Records from a dataset —
>> begin
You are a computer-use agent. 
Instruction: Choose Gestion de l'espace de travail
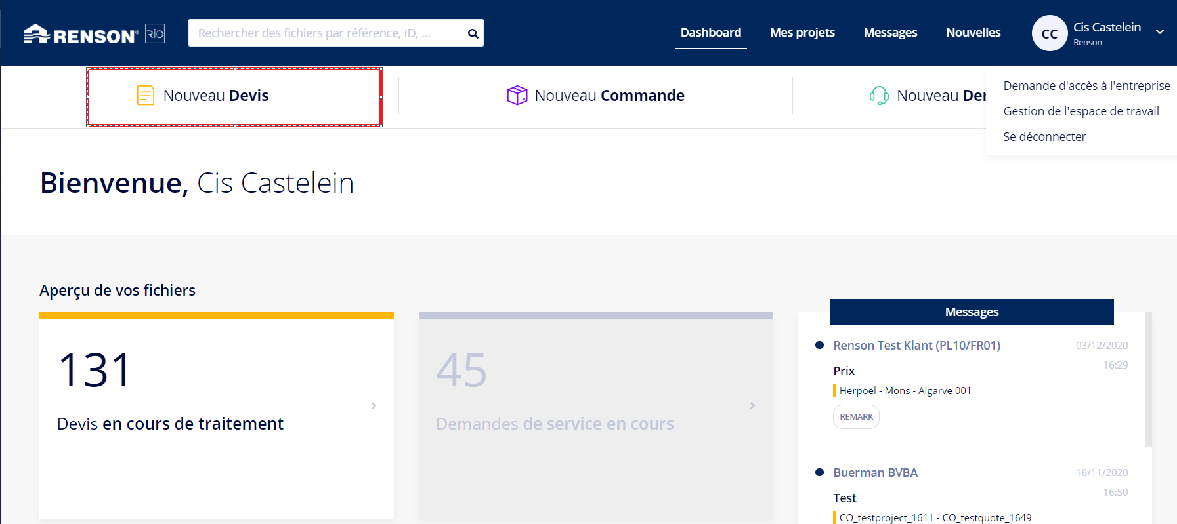[1081, 111]
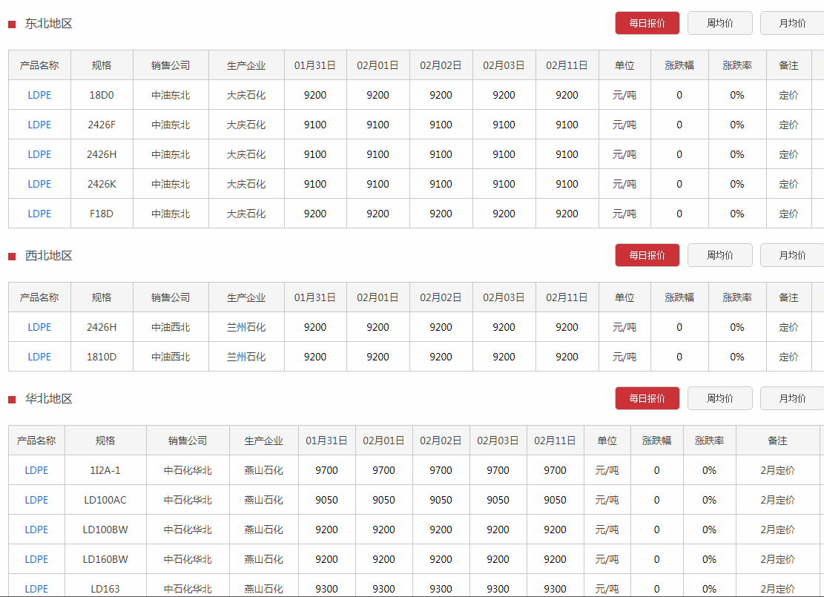This screenshot has height=597, width=824.
Task: Open 周均价 tab for 西北地区
Action: tap(719, 255)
>> end
TO DO — Please quote all of the data above word for word, leaving the pictures out of your answer.

OUTPUT FOR THIS EXERCISE —
You are a computer-use agent. 
Instruction: Choose Gestion de l'espace de travail
[1081, 111]
This screenshot has height=597, width=824.
Task: Open 周均价 tab for 西北地区
Action: tap(719, 255)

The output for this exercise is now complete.